In the previous part we looked at differences in scalability and nature (why and how) between historical and SIEM provided short-term realtime analysis. Now let’s see how data is treated in both worlds.
There are more aspects than just structured vs. unstructured data differentiating short and long term analysis. In fact, some of them are severe challenge to both kind of analysis to the extent of being cause for severe limitations or expensive decisions.
Let’s first discuss normalisation of logs, the approach employed by majority of SIEM vendors. Normalisation by its definition involves reducing the data elements (i.e log record fields) to a known common set. This is a necessary procedure to apply indexing and for consistent storage of events. The downside of this process is data loss: a) direct — discarded data elements and b) metadata — information about the structure of log record, such as sequence of fields, data elements within a field, patterns in syntax, etc.
Data loss is generally not considered an issue with SIEMs, as their main goal is to utilize known patterns for detection purposes. On the other hand, the primary mission of a historical analysis is to discover new information where loss of any data will diminish chances of success. Meaning persisted normalisation is a big no-go here.
While it’s easy to understand the importance of direct data fields, metadata is often underestimated. But in many cases metadata is crucial to distinguish malicious usage patterns. For instance, in the e-commerce fraud world, fraudsters are commonly faced with the dilemma of scaling up fraudulent transactions or mimicking the behaviour of normal customers at the same time. They make considerable efforts to blend in with normality and often only the trails of automation is what enables to identify them. Trails of automation can be found in metadata, such as a certain sequence (or absence) of query parameters, ip-addresses in X-FORWARDED-FOR headers, composition of JSON payloads, etc.

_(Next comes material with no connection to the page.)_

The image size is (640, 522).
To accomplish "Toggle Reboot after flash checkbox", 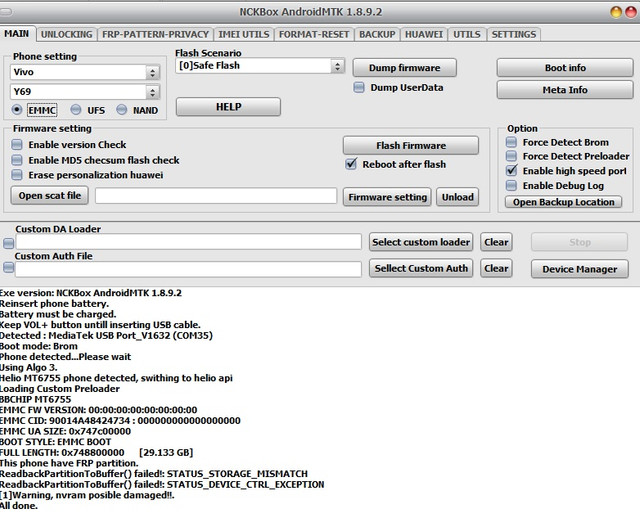I will pos(351,164).
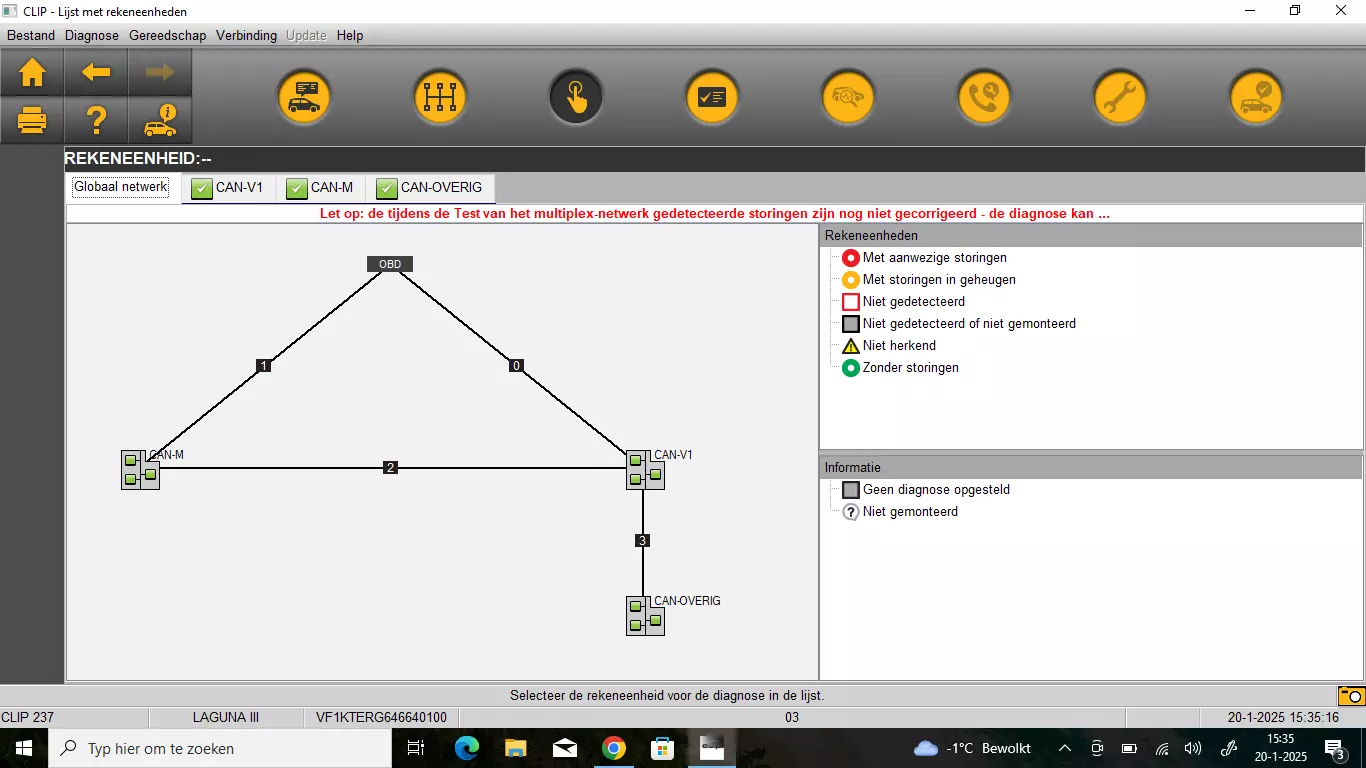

Transforming data elements to JSON will make this information disappear.
Secondly, the normalisation process involves Extraction (of fields), Transformation (assigning a type) and Load (into the system). The downside of ETL is that it is not resistant to changes in the record structure of logs that are not in a machine readable format (JSON, XML). Extraction from such logs relies on assumptions on the sequence and format of data elements. When that happens, you’re basically left with two options, both with severe consequences:
- ETL process is aborted (provided that the parsing process is able to detect parsing failures) resulting with missing data in the system. Consider the impact of losing a data source of vital real-time alerting.

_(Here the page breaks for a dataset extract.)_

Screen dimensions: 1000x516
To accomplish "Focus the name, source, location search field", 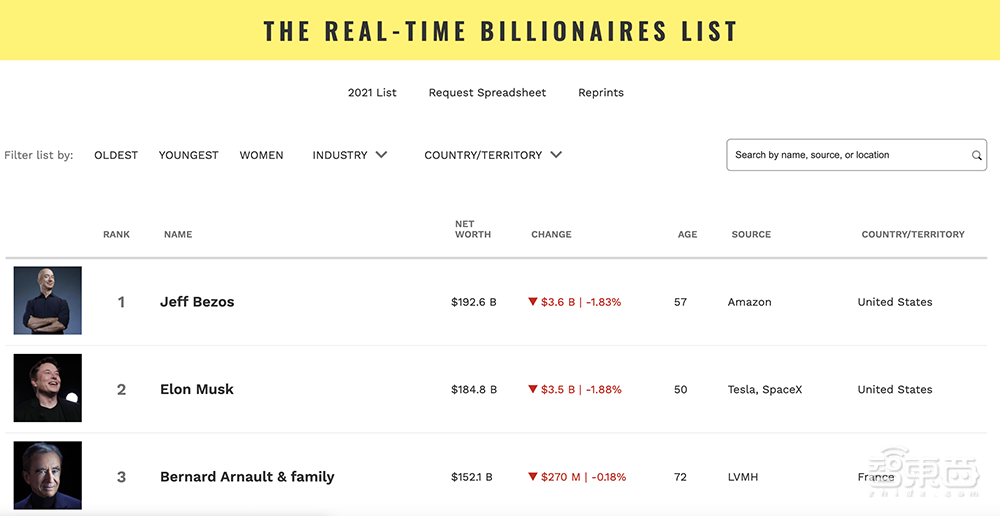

- Invalid data gets loaded into the system and the errors remain persistent. Obviously, this may lead to wrong conclusions of an otherwise correct analysis, regardless whether it is near-term or historical.
Recovering from such situations requires fixing the Extraction (parsing) step and repeating the whole ETL. The second is actually even worse, since it involves identifying and removing erroneous records from the storage. Still, both of these have a high impact to the SIEM monitoring and historical analysis processes. This is the reason why SIEM solutions use input data which is very static — network security appliance logs, commodity web server logs, etc. In fact, I regard this as a major factor preventing using application logs for security event monitoring and analysis. Which is quite unfortunate since application logs are very rich in context for identifying many types of malicious acts.

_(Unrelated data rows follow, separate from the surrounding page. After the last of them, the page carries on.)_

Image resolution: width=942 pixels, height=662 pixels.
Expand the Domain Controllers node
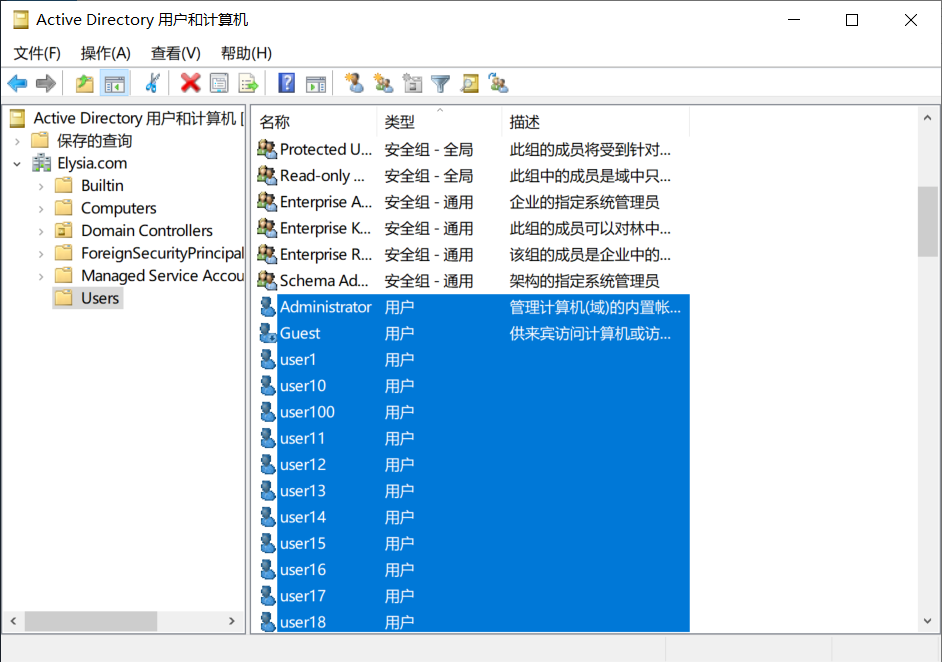coord(41,231)
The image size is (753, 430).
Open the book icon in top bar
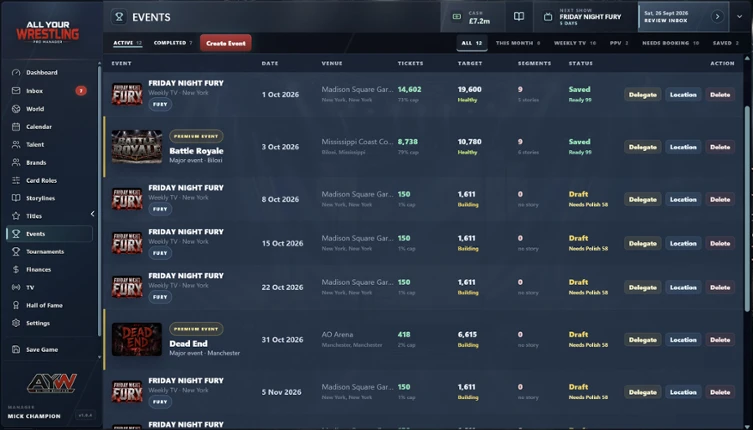pyautogui.click(x=519, y=17)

When it comes to historical analysis, the chances of structure changes is even higher as you’re looking at logs over longer period. Failure to identify changes equals losing input data, which may lead to wrong results and failure to discover new information.
Vendor Locked Data
It should be pretty obvious by now why attempting to use a SIEM as your long term data storage is a Very Bad Idea. However, there is even one more aspect to it. All the data fed into the SIEM ends up stored in a vendor specific format. When you wish to try out new algorithms, methods using another tool, you’ll be facing the task of exporting data. You’ll be lucky if the vendor supplies tools for that. Often, this is not the case. Since vendors do not generally make their internal formats public, the exporting task becomes essentially a reverse engineering task, problematic both from technical as well as from the legal side. Recall that every transformation may also cause data loss.
The concept of data enrichment means adding supplemental information (like geo-location, transaction numbers, application data, etc.) to logs and events to enhance analysis and reporting (definition borrowed from here). Essentially there are two ways for adding complementary data: i) as additional fields to log records, added at load time or ii) as additional fields in the resultset, added at query time.
Many SIEM’s allow enrichment only by the first method. This is understandable as their need to deliver results in real-time manner explains the desire to offload any additional processing. And the fact that supplemental data is added before query execution is not a problem here either, since the mission is to detect known threats.
However, it becomes an issue for historical analysis. With the mission to discover new information you can’t really predict what supplemental information you need BEFORE the start of analysis. The only reasonable way is to enrich data dynamically.
Always keep your logs in original raw form. Feed your SIEM with data in parallel, but never as a replacement for long term storage (i.e log management is a must have). In this way you avoid data loss and vendor lock-in situations.
Use analysis tools allowing defining schema/format of data during query (as opposed to during ETL). This provides you with flexibility to adopt to structural changes in log records. Even better if the tool is able to notify you of the changes.
To sum up I believe SIEM vendors will be struggling hard to conquer the long term analytics space.